» **Short problem**:
Copy out each line of the records below that contains the word "photo".

## begin Exercise materials

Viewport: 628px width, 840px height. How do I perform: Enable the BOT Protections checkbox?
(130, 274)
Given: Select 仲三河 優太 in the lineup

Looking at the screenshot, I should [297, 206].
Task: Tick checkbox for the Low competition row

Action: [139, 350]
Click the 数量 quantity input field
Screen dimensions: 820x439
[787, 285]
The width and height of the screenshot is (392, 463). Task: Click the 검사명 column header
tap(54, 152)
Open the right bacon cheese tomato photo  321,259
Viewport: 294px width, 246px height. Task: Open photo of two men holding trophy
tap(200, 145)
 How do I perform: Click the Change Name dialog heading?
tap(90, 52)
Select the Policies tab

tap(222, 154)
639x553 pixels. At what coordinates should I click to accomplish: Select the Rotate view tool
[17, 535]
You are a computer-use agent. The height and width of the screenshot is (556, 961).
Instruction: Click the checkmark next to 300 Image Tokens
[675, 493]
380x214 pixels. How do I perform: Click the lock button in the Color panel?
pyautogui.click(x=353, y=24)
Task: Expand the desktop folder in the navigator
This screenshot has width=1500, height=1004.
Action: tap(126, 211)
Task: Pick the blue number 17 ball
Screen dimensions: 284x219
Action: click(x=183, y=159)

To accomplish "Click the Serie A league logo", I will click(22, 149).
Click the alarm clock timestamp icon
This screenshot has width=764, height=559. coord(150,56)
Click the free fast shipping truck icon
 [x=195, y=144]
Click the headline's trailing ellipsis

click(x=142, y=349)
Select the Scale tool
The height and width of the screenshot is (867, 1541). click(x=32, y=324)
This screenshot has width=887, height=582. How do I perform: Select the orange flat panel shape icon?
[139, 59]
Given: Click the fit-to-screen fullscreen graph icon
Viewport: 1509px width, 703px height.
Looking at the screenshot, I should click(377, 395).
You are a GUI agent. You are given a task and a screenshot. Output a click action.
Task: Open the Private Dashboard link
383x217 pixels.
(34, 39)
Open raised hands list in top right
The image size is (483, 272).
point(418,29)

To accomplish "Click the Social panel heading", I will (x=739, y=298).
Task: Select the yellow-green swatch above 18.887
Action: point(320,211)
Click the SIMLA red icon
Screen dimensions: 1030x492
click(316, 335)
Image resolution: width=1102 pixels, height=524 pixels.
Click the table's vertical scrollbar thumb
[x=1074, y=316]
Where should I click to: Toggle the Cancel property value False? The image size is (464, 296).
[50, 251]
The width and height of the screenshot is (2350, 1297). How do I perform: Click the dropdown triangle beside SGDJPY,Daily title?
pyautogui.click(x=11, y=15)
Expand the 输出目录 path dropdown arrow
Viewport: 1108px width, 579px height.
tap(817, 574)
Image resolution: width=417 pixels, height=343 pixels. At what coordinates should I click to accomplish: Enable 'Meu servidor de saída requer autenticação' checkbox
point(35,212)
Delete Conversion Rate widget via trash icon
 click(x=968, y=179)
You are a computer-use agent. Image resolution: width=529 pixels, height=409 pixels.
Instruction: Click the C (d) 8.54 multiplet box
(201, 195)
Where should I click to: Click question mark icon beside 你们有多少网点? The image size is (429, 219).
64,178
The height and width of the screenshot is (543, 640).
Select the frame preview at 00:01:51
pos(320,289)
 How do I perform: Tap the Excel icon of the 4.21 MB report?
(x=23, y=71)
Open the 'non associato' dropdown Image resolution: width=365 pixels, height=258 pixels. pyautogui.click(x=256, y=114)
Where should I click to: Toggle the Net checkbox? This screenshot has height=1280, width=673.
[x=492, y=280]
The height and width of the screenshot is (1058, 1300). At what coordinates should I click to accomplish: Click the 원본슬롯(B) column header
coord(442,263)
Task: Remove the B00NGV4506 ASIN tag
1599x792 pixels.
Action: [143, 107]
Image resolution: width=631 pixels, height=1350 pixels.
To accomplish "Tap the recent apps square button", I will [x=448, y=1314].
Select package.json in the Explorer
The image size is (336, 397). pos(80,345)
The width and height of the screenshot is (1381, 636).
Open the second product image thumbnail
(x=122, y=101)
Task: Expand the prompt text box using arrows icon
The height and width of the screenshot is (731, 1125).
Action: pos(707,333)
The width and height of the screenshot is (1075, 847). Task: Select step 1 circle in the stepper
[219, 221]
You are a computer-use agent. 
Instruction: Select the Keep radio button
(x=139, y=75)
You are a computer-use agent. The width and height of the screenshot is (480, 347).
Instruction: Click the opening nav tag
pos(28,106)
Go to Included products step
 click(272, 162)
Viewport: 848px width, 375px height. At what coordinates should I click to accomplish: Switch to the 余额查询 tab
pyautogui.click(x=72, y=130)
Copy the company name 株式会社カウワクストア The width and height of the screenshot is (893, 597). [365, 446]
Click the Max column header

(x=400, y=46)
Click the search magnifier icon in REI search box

## end Exercise materials

» **Complete response**:
Open the right bacon cheese tomato photo  321,259
Viewport: 294px width, 246px height. Task: Open photo of two men holding trophy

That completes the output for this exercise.